Required work:
Return every one of the records below word for word, changing nothing.

[Start of Stored data]

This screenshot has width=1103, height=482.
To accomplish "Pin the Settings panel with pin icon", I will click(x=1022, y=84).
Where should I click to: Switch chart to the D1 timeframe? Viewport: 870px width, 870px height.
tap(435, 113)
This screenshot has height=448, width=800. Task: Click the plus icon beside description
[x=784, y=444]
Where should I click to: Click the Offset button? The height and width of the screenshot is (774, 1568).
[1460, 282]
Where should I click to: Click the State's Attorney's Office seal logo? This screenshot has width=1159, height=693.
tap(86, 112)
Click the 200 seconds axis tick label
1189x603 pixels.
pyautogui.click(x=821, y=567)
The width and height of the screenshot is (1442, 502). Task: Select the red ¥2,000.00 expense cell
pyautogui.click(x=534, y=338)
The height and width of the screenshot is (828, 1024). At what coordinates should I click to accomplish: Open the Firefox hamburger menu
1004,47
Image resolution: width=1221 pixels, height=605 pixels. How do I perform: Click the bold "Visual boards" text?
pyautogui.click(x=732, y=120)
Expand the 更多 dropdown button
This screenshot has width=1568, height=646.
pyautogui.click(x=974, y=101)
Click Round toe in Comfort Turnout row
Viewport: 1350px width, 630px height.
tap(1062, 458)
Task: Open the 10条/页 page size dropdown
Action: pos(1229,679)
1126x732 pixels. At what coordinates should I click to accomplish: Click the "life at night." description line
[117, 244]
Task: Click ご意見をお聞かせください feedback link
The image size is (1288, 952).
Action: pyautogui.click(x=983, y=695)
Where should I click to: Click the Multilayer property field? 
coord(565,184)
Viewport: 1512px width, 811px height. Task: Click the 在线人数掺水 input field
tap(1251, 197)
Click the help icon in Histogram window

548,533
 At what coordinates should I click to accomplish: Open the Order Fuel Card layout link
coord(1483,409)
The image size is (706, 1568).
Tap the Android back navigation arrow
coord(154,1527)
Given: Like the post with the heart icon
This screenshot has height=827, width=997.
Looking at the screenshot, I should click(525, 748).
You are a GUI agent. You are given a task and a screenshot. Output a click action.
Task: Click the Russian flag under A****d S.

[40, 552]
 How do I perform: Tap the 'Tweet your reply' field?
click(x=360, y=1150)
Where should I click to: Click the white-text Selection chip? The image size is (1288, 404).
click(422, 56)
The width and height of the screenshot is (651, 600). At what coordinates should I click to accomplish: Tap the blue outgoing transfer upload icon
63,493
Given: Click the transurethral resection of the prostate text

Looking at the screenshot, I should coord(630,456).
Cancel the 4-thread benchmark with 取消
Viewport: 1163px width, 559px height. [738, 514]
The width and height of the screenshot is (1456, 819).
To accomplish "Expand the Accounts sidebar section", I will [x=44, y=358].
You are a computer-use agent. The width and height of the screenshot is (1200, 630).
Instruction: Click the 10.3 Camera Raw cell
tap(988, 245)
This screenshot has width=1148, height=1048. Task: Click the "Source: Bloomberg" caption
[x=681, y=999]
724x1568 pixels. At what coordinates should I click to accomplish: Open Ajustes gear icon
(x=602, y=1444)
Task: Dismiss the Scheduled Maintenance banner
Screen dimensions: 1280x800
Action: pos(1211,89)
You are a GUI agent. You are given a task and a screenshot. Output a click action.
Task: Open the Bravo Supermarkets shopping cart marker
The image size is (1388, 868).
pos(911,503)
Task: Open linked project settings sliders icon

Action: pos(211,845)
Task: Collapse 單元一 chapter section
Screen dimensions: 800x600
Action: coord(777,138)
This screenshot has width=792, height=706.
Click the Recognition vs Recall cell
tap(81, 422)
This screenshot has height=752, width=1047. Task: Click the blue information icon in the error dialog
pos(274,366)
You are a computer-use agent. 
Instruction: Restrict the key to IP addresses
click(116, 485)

[End of Stored data]

Worked solution:
This screenshot has width=1103, height=482.
To accomplish "Pin the Settings panel with pin icon", I will click(x=1022, y=84).
Where should I click to: Switch chart to the D1 timeframe? Viewport: 870px width, 870px height.
tap(435, 113)
This screenshot has height=448, width=800. Task: Click the plus icon beside description
[x=784, y=444]
Where should I click to: Click the Offset button? The height and width of the screenshot is (774, 1568).
[1460, 282]
Where should I click to: Click the State's Attorney's Office seal logo? This screenshot has width=1159, height=693.
tap(86, 112)
Click the 200 seconds axis tick label
1189x603 pixels.
pyautogui.click(x=821, y=567)
The width and height of the screenshot is (1442, 502). Task: Select the red ¥2,000.00 expense cell
pyautogui.click(x=534, y=338)
The height and width of the screenshot is (828, 1024). At what coordinates should I click to accomplish: Open the Firefox hamburger menu
1004,47
Image resolution: width=1221 pixels, height=605 pixels. How do I perform: Click the bold "Visual boards" text?
pyautogui.click(x=732, y=120)
Expand the 更多 dropdown button
This screenshot has width=1568, height=646.
pyautogui.click(x=974, y=101)
Click Round toe in Comfort Turnout row
Viewport: 1350px width, 630px height.
tap(1062, 458)
Task: Open the 10条/页 page size dropdown
Action: pos(1229,679)
1126x732 pixels. At what coordinates should I click to accomplish: Click the "life at night." description line
[117, 244]
Task: Click ご意見をお聞かせください feedback link
The image size is (1288, 952).
Action: pyautogui.click(x=983, y=695)
Where should I click to: Click the Multilayer property field? 
coord(565,184)
Viewport: 1512px width, 811px height. Task: Click the 在线人数掺水 input field
tap(1251, 197)
Click the help icon in Histogram window

548,533
 At what coordinates should I click to accomplish: Open the Order Fuel Card layout link
coord(1483,409)
The image size is (706, 1568).
Tap the Android back navigation arrow
coord(154,1527)
Given: Like the post with the heart icon
This screenshot has height=827, width=997.
Looking at the screenshot, I should click(525, 748).
You are a GUI agent. You are given a task and a screenshot. Output a click action.
Task: Click the Russian flag under A****d S.

[40, 552]
 How do I perform: Tap the 'Tweet your reply' field?
click(x=360, y=1150)
Where should I click to: Click the white-text Selection chip? The image size is (1288, 404).
click(422, 56)
The width and height of the screenshot is (651, 600). At what coordinates should I click to accomplish: Tap the blue outgoing transfer upload icon
63,493
Given: Click the transurethral resection of the prostate text

Looking at the screenshot, I should coord(630,456).
Cancel the 4-thread benchmark with 取消
Viewport: 1163px width, 559px height. [738, 514]
The width and height of the screenshot is (1456, 819).
To accomplish "Expand the Accounts sidebar section", I will [x=44, y=358].
You are a computer-use agent. The width and height of the screenshot is (1200, 630).
Instruction: Click the 10.3 Camera Raw cell
tap(988, 245)
This screenshot has width=1148, height=1048. Task: Click the "Source: Bloomberg" caption
[x=681, y=999]
724x1568 pixels. At what coordinates should I click to accomplish: Open Ajustes gear icon
(x=602, y=1444)
Task: Dismiss the Scheduled Maintenance banner
Screen dimensions: 1280x800
Action: pos(1211,89)
You are a GUI agent. You are given a task and a screenshot. Output a click action.
Task: Open the Bravo Supermarkets shopping cart marker
The image size is (1388, 868).
pos(911,503)
Task: Open linked project settings sliders icon

Action: pos(211,845)
Task: Collapse 單元一 chapter section
Screen dimensions: 800x600
Action: coord(777,138)
This screenshot has width=792, height=706.
Click the Recognition vs Recall cell
tap(81, 422)
This screenshot has height=752, width=1047. Task: Click the blue information icon in the error dialog
pos(274,366)
You are a computer-use agent. 
Instruction: Restrict the key to IP addresses
click(116, 485)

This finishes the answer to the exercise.